Dr Bethune said this scenario was compounded by the fact that the east coast’s conventional gas fields are now mature and face increasing output challenges.
“While there is some investment underway in new east coast gas supply, it is nowhere near sufficient and this reinforces the growing concern about gas supply security on the east coast,” he said.
“It is not an issue of short-term security. With ~3,500 terajoules per day of gas production in Queensland from numerous plants, the east coast is better protected against any short-term supply emergency. The concern is more for longer-term security.”
Dr Bethune said the EnergyQuest update broke down the public 2P gas reserve estimates into three categories to best determine likely accessibility and deliverability, namely:
- Most Certain (booked 2P reserves where commercial production has been demonstrated)
- Less Certain (booked 2P reserves where commercial production is yet to be demonstrated) and
- Least Certain (booked 2P reserves, with no commercial production data).

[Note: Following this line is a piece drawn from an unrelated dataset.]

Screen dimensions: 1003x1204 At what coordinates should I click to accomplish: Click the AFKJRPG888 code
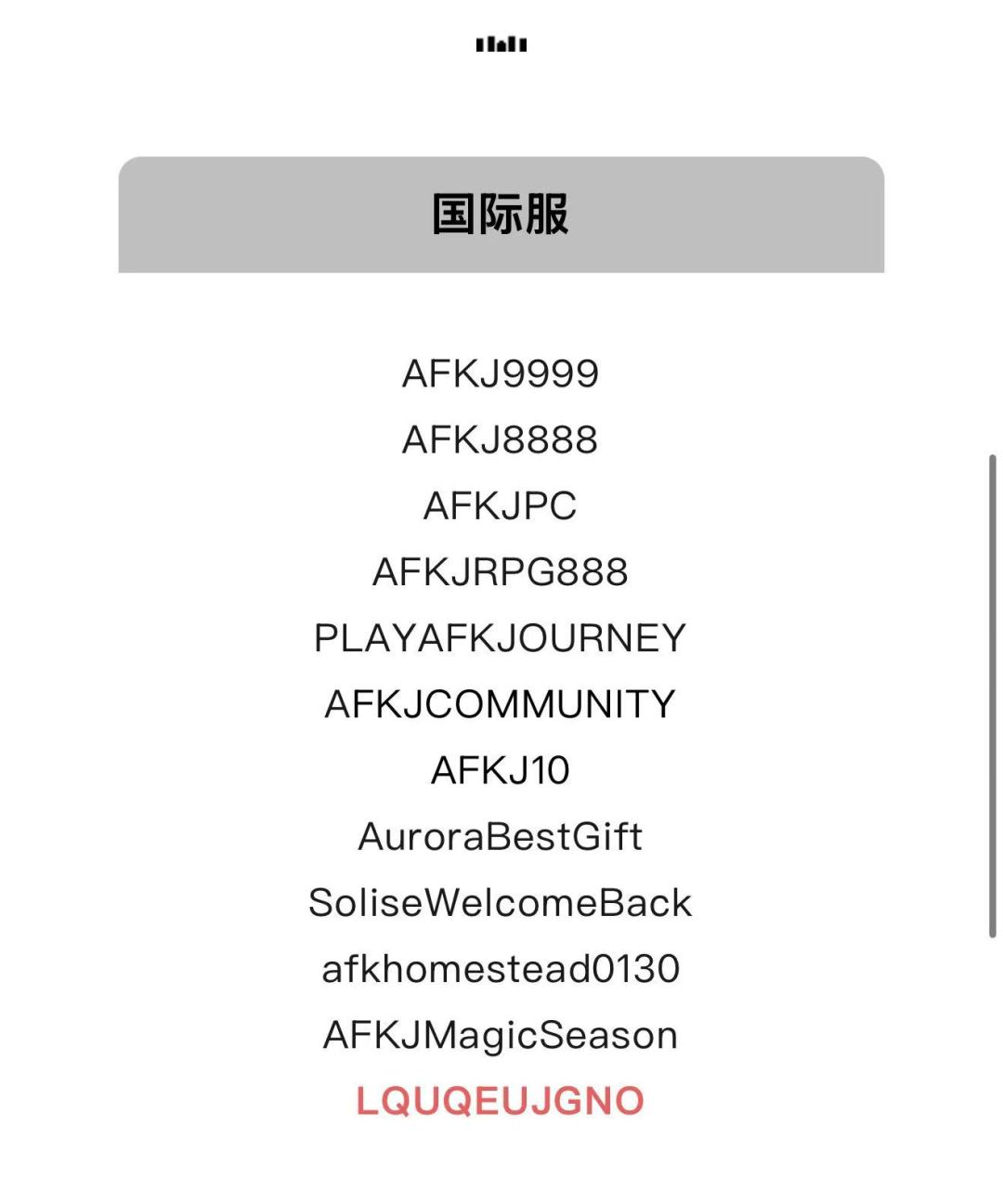tap(501, 572)
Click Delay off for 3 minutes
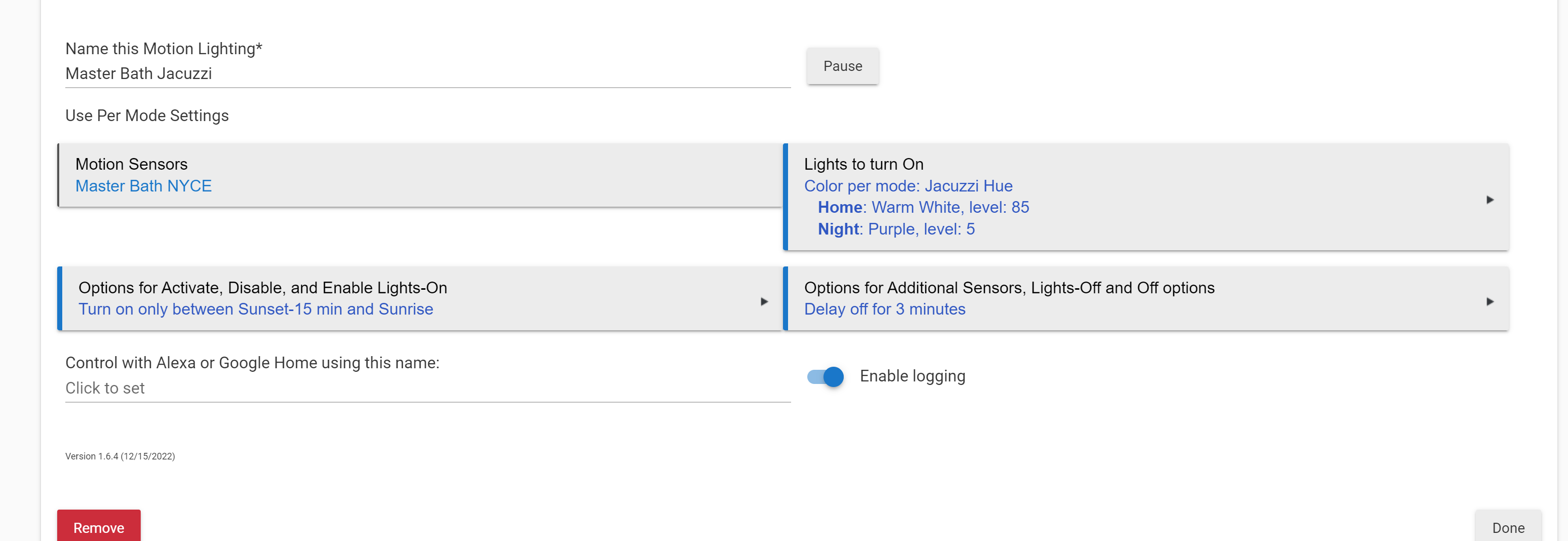 coord(884,310)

“We identified that much of the public analysis of the adequacy of east coast gas reserves effectively assumed that 2P reserves are Most Certain, even though 2P reserves are defined as being 50% certain. Some analysis even assumed that 3P reserves (only 10% certainty) and 2C contingent resources are Most Certain. LNG projects are generally sanctioned on 1P reserves – ie, a 90% certainty of being commercialised – rather than 2P.
“As such, we identified that roughly half of the current stated CSG reserves base in this market is immature and outside the best gas production areas. Much of what is currently classified “2P” carries a degree of uncertainty significantly beyond that normally associated with 2P. In short, the east coast gas market is exposed to significant elevated reserves risk.”
Dr Bethune noted that notwithstanding the east coast’s 44,000PJ of 2P gas reserves, sufficient in theory for 20 years, meeting that market’s LNG and domestic consumption demands would depend on success across all three categories of CSG, including the Least Certain 2P reserves which do not as yet have proven production history.
“The evidence is plain – east coast gas has been oversold and there is a potential for increased market tightness or shortfall in the near-to-medium term. The bottom-line is that pretty soon, meeting demand will rely on successful production from CSG permits away from the “sweet spots” with no production history,” Dr Bethune said.
The new EnergyQuest report noted that while there is likely to be some domestic supply from LNG projects to meet seasonal demand peaks, it is unlikely that the projects will sign significant new domestic gas contracts in a situation where they are likely to face enough difficulty supplying their own LNG contracts.
“Accordingly, in the absence of significant gas imports or major cheap discoveries that can be brought quickly to market, wholesale gas prices will ultimately be driven by the costs of new
field developments. Our analysis points to price estimates for gas into Sydney of around $14 per gigajoule* from 2024 – with obvious implications for affordability and demand.” (* 1 million gigajoules represent 1PJ)
Dr Bethune said it was not surprising therefore to see debate emerging on establishing LNG import/regasification facilities in Australia with sites in SA, NSW and Victoria under consideration as alternatives to the high cost of piping gas over long distances.
A refurbished regasification plant could cost as little as US$80-120m and be available in less than 2 years – but any such project would most likely need long-term offtake contracts.